Num momento anterior à profissionalização do jornalismo brasileiro, dado por volta da década de 60, o espaço dos jornais e revistas era ocupado pelos produtores, pelos literatos, pelos acadêmicos e pelos intelectuais que refletiam sobre os diversos campos artísticos. A emergência da profissão em si corresponde também à valorização dos bens culturais gerados pela indústria cultural e à necessidade de subtrair os jargões e o palavreado específico dos artigos, “simplificando” a linguagem para atingir o leitor, esse alvo sem rosto e sem forma, na maioria dos casos. Com o passar dos anos, chegar ao caderno cultural passou da coroação do estágio de amadurecimento intelectual para o início da trajetória do profissional recém-saído da faculdade. A densidade analítica, a bagagem intelectual, vai sendo formada no decorrer da feitura das resenhas e das reportagens, situação que exige do jornalista fôlego e perfil para pesquisar e se aperfeiçoar solidamente, acelerando o processo de maturação. Ganha-se com a base empírica, que gera ferramentas de reflexão que são potencializadas pelas leituras e embates teóricos.
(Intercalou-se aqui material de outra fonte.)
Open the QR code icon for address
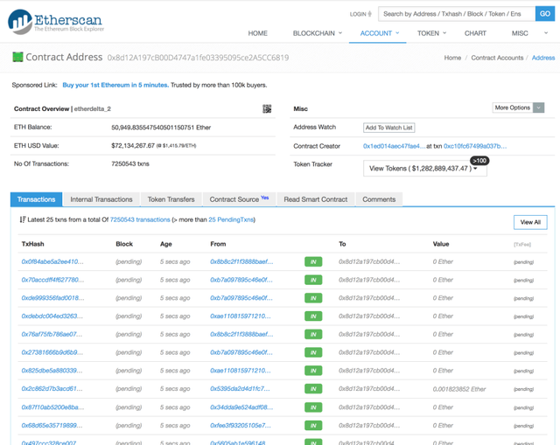Image resolution: width=560 pixels, height=445 pixels. [x=267, y=109]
Infelizmente, o que fica em nossa memória são os exemplos jornalísticos em que a leviandade e a busca pela polêmica fácil imperam, o que acaba reafirmando a ojeriza generalizada dos artistas e intelectuais pelos jornalistas e ofuscando o trabalho importante que profissionais do jornalismo cultural fazem pela legitimação e a ampliação da visibilidade das artes plásticas na sociedade brasileira. Revistas especializadas, sites e jornais alternativos são imprescindíveis para viabilizar a crítica, fazer circular discursos, pluralizar as vozes, mas sua efetivação também depende da inserção das discussões da área na agenda do país, na grande imprensa, na vida das pessoas. A população precisa ser contemplada nos assuntos que também lhe dizem respeito, como a manutenção de acervos públicos que contam a memória plástica do país, por exemplo. Segmentar é uma tendência sadia, mas não se exclui a importância da representação do setor na leitura que acompanha diariamente o café da manhã do brasileiro.
Cristiana Tejo é jornalista cultural, mestranda em comunicação pela UFPE e coordenadora de Artes Plásticas da Fundação Joaquim Nabuco.